About this task:
Where the line containing "1280x720 pixels." appears in the entries below, start there and print only that line and every line after it, exactly, through the end, excluding pictures.

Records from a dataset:
============================================================

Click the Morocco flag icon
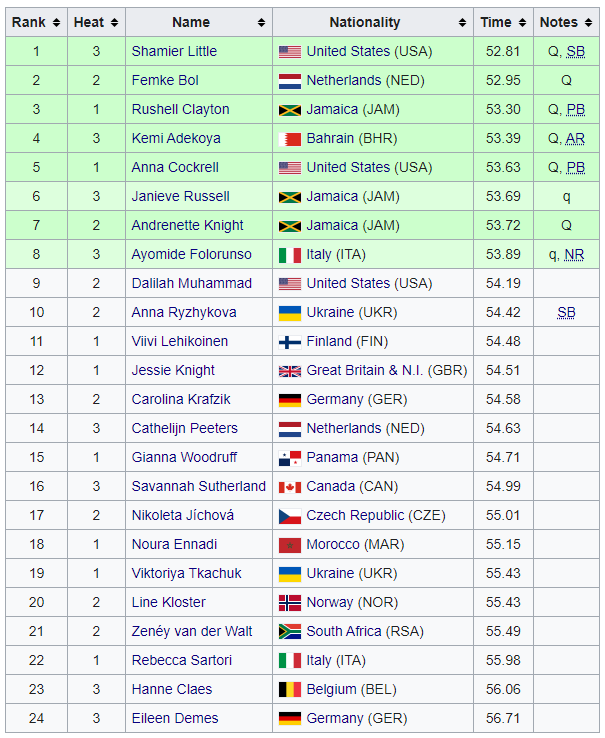The height and width of the screenshot is (738, 605). point(289,545)
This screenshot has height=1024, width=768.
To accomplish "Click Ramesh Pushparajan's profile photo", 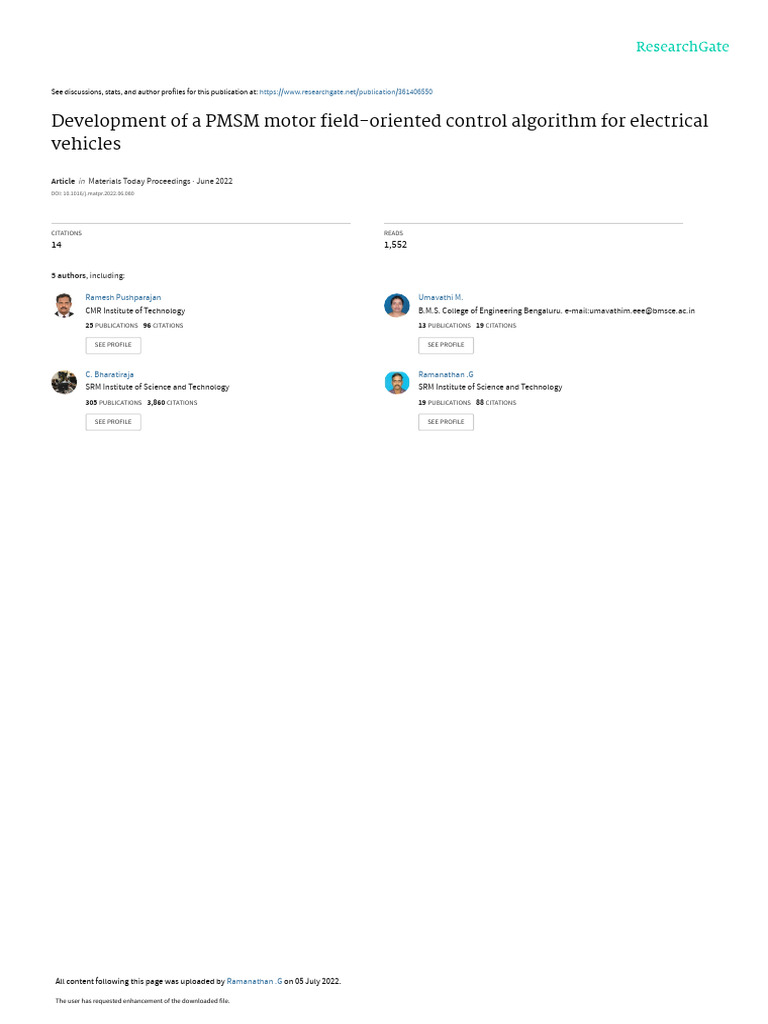I will click(x=64, y=306).
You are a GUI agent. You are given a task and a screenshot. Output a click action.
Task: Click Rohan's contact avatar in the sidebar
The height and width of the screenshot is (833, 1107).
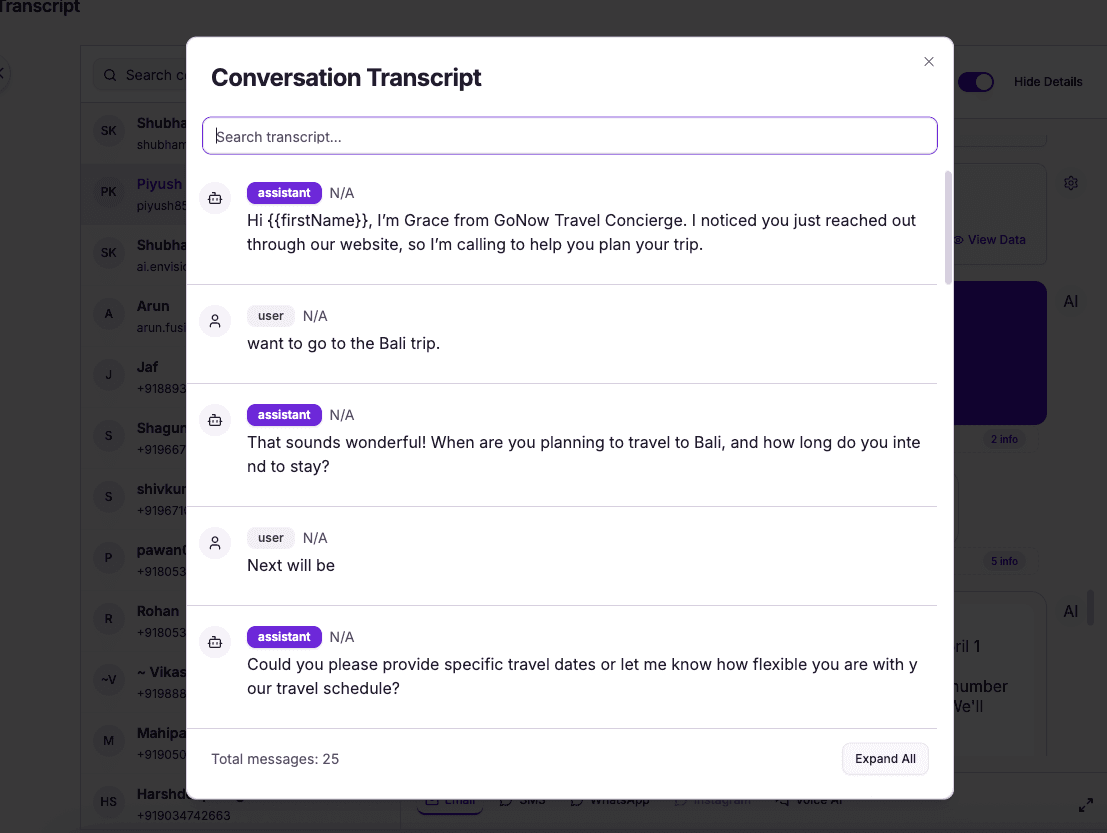point(108,619)
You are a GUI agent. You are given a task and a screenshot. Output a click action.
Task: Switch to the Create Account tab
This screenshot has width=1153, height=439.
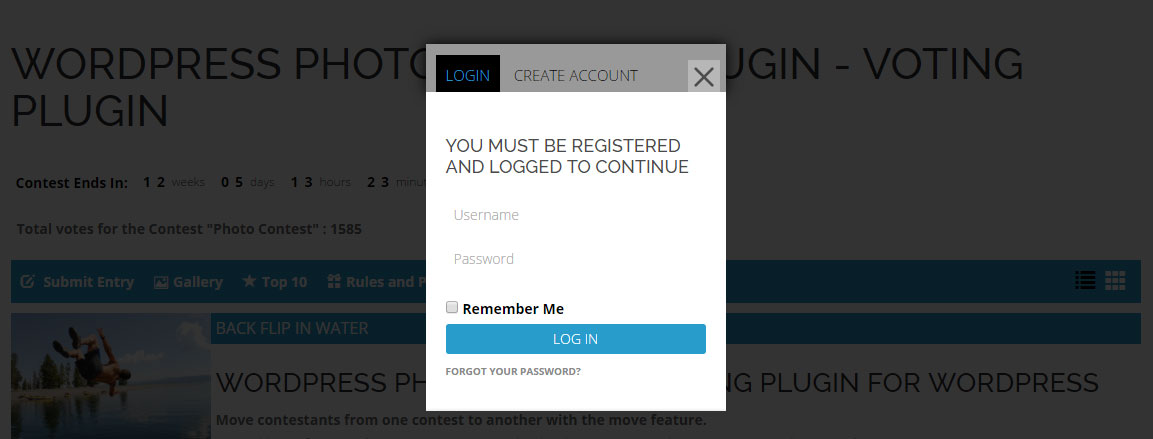(x=575, y=75)
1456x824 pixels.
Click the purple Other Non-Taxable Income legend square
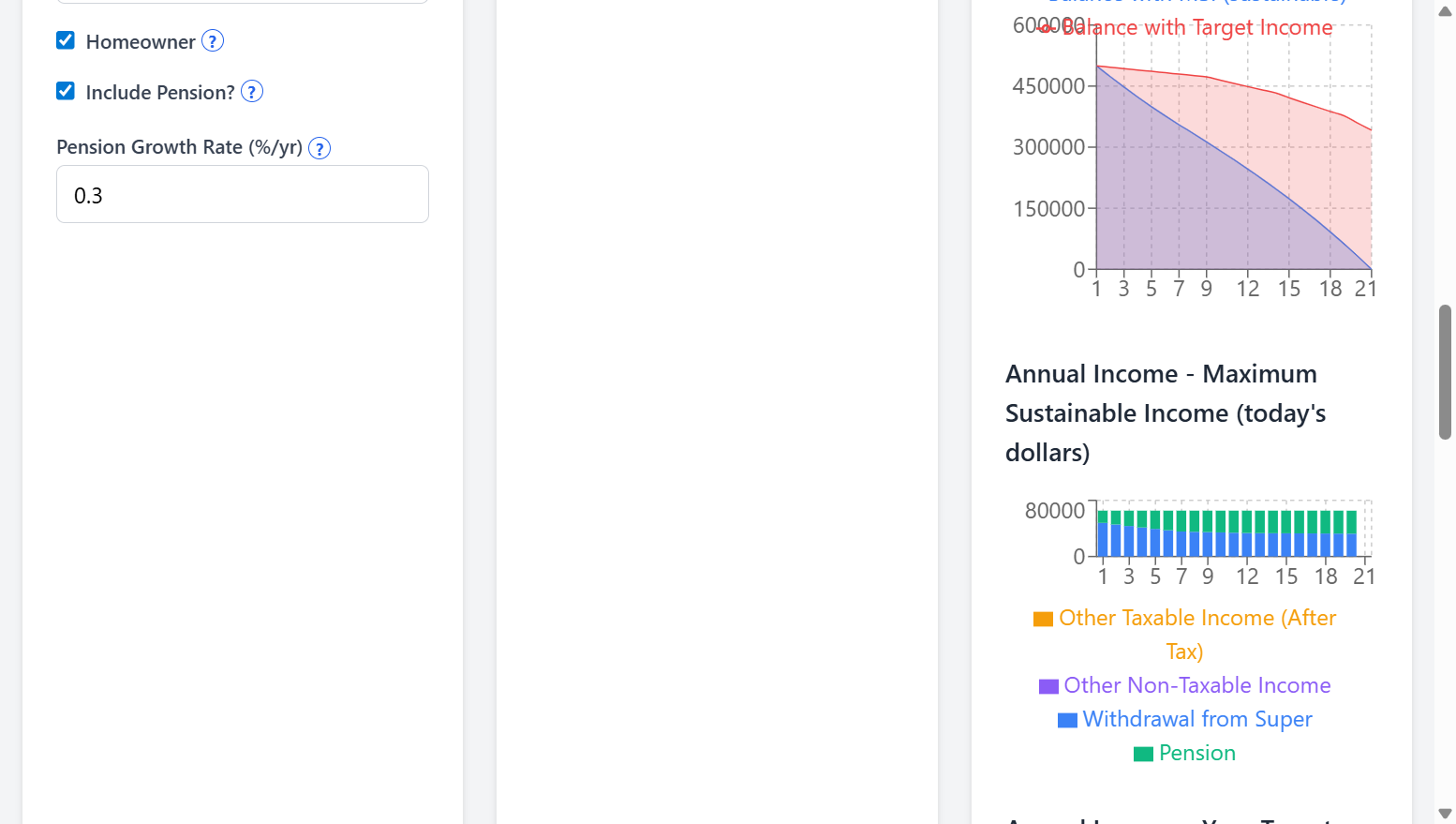pos(1048,686)
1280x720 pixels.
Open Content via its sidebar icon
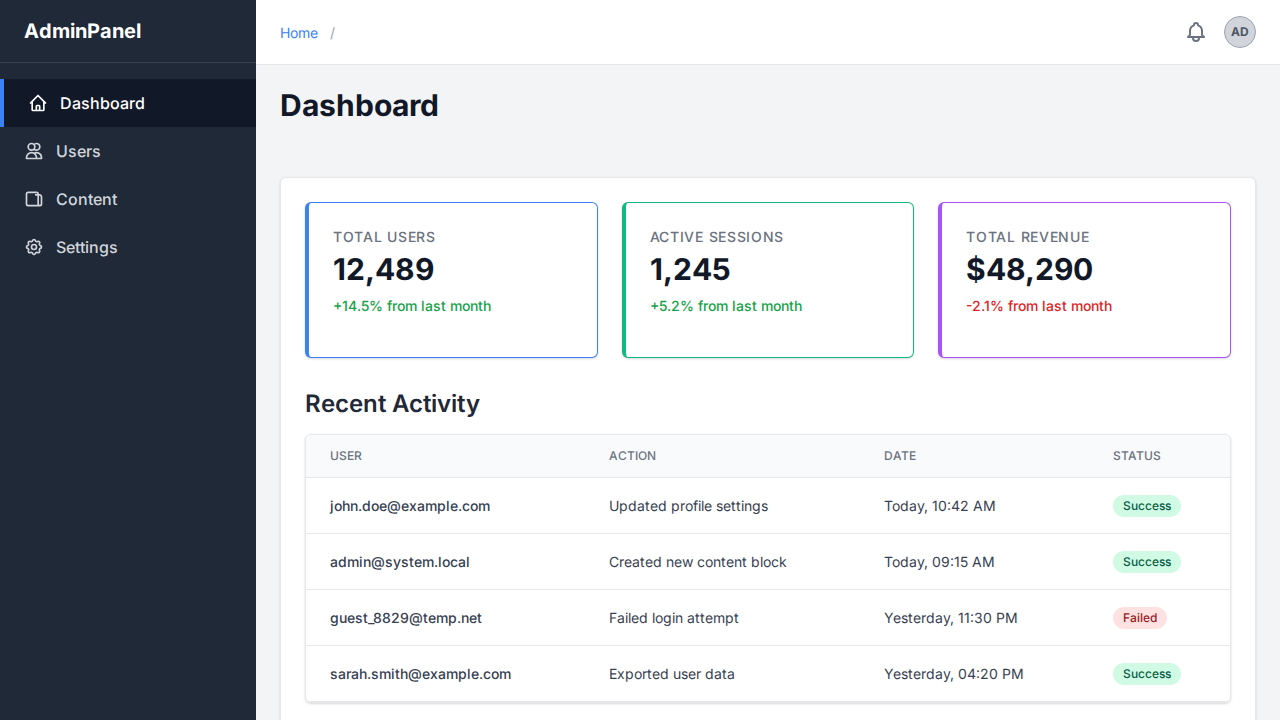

============================================================

The answer:
1280x720 pixels.
Open Content via its sidebar icon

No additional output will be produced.